* [Available data]
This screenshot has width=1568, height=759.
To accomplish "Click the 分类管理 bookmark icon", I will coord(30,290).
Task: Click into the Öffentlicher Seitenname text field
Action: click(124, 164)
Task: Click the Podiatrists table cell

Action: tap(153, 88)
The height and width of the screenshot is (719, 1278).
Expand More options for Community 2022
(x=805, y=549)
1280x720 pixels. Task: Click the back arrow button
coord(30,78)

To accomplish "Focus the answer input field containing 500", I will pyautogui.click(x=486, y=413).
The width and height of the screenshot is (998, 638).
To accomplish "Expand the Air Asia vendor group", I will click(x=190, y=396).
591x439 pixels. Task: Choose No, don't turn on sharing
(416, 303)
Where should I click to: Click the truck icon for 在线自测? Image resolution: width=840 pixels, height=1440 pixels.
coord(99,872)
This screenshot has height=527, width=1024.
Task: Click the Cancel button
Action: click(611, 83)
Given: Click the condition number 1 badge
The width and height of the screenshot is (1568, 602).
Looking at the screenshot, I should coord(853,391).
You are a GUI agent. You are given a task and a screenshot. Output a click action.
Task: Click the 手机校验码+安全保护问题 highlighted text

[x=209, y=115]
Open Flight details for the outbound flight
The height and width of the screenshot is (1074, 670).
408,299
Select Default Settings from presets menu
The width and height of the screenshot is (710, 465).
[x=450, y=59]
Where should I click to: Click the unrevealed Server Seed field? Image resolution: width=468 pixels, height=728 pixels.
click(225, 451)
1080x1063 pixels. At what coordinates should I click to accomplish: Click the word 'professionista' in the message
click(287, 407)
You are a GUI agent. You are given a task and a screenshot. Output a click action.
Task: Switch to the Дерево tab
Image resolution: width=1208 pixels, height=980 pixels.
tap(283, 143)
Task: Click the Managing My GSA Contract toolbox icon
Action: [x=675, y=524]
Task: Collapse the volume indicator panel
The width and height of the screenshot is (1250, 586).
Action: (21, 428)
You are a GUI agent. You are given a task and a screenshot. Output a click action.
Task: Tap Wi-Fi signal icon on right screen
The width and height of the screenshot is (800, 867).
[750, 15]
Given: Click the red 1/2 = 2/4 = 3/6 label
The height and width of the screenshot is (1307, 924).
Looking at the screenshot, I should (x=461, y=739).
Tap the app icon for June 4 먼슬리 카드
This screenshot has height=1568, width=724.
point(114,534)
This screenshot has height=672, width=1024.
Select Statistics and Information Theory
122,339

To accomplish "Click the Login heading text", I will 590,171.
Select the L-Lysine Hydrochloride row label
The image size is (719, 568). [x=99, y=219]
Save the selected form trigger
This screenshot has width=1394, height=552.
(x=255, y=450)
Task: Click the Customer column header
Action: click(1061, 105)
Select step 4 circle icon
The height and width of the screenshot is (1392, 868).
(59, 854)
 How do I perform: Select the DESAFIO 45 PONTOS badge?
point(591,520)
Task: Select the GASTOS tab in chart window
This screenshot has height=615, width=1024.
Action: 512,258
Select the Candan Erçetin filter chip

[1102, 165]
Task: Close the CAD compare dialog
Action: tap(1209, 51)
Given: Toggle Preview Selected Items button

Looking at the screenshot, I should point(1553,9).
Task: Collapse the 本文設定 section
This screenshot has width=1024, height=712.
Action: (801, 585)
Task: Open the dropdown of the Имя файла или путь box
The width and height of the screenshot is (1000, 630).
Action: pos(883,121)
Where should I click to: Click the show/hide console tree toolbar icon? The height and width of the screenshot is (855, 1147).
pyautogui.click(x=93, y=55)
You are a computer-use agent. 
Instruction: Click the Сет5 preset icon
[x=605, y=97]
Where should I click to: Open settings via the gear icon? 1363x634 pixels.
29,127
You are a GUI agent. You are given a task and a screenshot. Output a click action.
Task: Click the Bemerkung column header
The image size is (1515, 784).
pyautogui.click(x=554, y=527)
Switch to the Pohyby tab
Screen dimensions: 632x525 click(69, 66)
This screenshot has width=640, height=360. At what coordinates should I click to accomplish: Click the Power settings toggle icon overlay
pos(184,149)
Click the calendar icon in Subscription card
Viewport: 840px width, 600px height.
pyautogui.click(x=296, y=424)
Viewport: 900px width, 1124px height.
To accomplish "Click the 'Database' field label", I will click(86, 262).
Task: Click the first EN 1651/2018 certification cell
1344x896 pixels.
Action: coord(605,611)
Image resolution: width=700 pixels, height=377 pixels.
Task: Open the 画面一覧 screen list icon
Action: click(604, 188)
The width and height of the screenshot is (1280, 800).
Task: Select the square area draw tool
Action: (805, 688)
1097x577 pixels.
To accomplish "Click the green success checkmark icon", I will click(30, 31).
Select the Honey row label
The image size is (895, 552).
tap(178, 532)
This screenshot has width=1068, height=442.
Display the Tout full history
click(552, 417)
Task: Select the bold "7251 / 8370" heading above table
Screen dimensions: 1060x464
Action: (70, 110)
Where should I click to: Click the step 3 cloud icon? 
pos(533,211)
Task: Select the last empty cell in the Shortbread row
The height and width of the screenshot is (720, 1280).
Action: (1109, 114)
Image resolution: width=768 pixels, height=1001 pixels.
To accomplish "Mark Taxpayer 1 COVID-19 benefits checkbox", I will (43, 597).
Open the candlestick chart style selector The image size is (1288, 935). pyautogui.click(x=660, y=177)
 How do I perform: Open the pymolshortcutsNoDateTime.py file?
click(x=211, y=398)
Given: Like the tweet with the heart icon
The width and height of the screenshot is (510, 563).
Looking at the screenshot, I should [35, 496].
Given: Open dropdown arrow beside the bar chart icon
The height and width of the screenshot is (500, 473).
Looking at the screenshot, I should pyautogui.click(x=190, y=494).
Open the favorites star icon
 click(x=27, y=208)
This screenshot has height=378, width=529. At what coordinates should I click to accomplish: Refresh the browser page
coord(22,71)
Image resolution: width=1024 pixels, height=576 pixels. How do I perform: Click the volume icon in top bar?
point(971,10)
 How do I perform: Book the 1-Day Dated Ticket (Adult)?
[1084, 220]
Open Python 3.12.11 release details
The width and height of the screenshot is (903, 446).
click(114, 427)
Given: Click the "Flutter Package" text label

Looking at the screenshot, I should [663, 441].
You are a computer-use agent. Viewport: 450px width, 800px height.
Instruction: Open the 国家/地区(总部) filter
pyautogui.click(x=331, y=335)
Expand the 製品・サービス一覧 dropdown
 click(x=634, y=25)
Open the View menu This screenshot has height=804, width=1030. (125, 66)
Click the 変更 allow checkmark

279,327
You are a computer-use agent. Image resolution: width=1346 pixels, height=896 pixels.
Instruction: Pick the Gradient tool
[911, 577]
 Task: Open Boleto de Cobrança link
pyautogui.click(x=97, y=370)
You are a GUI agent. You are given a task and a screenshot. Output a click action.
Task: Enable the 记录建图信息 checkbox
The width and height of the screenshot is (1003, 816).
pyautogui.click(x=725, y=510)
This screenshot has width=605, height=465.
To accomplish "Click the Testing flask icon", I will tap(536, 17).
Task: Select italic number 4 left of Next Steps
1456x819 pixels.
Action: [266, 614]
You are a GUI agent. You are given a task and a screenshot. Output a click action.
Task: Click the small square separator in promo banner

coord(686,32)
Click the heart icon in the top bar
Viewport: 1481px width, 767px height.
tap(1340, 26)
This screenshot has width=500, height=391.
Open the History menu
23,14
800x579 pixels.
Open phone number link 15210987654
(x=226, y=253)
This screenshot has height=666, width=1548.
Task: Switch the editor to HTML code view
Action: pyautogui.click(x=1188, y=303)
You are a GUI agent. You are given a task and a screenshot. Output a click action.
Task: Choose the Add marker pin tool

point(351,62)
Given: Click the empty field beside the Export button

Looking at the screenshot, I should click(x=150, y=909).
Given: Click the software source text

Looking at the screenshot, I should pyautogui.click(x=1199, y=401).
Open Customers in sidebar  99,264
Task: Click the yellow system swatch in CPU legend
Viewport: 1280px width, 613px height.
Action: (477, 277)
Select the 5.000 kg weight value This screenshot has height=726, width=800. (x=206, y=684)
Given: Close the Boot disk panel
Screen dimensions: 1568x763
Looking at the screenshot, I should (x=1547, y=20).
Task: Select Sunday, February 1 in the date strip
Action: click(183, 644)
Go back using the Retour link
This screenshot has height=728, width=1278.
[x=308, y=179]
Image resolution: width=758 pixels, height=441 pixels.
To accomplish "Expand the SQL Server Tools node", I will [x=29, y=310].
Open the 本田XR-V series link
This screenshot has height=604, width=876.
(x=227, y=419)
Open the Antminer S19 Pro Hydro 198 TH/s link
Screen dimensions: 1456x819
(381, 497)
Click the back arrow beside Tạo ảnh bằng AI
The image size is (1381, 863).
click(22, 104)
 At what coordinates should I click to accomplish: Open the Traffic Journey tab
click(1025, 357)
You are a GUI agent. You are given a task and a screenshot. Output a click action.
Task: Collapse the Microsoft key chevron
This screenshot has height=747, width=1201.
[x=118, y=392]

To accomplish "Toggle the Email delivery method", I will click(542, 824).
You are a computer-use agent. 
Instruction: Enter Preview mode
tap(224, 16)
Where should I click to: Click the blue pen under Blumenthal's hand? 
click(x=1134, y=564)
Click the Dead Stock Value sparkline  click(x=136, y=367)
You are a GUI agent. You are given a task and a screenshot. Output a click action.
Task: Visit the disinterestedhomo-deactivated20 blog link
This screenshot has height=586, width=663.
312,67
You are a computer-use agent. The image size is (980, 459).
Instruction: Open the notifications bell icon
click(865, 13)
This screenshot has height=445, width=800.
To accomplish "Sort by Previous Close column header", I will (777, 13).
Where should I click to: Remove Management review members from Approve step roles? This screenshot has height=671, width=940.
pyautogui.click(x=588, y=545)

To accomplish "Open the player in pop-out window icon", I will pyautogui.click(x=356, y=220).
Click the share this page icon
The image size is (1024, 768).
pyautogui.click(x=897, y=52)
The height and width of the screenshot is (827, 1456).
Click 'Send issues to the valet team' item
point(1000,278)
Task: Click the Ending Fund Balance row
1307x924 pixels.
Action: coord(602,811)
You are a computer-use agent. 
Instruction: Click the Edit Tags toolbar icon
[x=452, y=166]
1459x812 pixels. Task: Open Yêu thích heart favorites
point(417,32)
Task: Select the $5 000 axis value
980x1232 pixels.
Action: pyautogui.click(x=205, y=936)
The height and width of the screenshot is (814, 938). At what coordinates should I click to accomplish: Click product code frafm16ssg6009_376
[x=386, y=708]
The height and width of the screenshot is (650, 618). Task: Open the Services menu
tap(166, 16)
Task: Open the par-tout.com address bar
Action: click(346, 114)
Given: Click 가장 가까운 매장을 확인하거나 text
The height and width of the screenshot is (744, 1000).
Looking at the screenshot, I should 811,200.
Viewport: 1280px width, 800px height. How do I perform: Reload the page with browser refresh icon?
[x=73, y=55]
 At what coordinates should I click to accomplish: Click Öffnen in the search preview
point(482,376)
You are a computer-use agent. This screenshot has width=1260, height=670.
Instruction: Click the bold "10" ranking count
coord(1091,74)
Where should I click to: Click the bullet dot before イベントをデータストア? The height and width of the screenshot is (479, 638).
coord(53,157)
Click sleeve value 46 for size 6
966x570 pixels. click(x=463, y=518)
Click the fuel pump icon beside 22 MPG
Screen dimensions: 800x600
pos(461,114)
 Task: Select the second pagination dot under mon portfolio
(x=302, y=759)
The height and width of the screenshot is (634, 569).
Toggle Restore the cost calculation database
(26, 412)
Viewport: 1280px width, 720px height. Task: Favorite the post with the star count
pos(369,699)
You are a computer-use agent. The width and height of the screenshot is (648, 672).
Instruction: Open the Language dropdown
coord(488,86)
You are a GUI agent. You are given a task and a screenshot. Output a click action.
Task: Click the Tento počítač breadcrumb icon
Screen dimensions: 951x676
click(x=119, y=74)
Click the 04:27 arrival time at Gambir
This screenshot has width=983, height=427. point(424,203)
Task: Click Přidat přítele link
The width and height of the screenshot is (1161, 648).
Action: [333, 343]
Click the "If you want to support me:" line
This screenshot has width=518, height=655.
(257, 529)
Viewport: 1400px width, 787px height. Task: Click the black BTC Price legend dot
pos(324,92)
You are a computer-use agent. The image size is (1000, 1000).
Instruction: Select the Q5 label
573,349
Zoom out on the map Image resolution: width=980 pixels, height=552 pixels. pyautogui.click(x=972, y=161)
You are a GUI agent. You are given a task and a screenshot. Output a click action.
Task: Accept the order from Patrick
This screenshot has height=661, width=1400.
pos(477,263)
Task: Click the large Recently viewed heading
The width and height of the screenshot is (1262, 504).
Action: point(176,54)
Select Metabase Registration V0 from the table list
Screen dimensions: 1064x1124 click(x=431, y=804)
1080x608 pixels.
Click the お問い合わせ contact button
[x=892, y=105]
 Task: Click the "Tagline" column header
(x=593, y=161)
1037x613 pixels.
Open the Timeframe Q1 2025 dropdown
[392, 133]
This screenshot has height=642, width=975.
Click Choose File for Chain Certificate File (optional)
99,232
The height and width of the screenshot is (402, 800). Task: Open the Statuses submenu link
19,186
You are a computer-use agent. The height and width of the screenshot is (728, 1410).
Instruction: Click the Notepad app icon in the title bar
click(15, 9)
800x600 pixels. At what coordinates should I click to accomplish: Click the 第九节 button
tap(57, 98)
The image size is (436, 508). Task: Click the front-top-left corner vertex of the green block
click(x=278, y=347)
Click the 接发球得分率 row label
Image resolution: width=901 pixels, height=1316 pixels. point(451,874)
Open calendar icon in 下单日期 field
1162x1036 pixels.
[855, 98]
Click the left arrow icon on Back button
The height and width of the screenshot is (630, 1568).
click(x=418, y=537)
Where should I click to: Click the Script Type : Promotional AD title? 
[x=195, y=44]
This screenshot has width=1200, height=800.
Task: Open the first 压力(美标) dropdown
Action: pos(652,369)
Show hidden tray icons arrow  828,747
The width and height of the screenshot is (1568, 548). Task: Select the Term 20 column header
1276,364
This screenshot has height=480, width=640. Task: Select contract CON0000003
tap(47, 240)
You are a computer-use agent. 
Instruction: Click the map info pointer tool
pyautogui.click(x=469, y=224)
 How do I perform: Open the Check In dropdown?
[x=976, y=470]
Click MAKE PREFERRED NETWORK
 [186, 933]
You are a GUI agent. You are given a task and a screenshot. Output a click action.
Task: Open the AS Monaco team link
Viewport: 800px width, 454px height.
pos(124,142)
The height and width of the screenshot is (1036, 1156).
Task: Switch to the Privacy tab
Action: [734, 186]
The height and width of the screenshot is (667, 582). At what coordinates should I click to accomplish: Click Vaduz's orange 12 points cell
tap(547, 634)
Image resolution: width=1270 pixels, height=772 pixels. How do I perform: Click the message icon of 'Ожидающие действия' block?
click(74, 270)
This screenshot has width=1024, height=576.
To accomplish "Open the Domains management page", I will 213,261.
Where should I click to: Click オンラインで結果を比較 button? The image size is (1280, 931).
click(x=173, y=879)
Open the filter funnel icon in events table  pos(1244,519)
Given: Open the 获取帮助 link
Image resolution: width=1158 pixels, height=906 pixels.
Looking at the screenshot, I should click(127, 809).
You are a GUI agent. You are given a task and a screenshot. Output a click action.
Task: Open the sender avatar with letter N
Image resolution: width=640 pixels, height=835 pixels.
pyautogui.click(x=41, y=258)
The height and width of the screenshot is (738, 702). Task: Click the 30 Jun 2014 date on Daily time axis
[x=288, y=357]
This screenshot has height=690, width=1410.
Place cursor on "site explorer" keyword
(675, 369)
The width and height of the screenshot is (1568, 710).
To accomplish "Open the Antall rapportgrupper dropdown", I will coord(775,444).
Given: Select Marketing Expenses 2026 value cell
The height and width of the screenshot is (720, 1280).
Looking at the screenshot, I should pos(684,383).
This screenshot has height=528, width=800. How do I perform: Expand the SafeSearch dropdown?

* [Instructions for the task] In the material above, find the line containing "Task: Tap Wi-Fi signal icon on right screen" and the line containing "This screenshot has height=672, width=1024.", then write out exactly those two lines and every line between them, and nothing more.

* [Reply to the exercise]
Task: Tap Wi-Fi signal icon on right screen
The width and height of the screenshot is (800, 867).
[750, 15]
Given: Click the red 1/2 = 2/4 = 3/6 label
The height and width of the screenshot is (1307, 924).
Looking at the screenshot, I should (x=461, y=739).
Tap the app icon for June 4 먼슬리 카드
This screenshot has height=1568, width=724.
point(114,534)
This screenshot has height=672, width=1024.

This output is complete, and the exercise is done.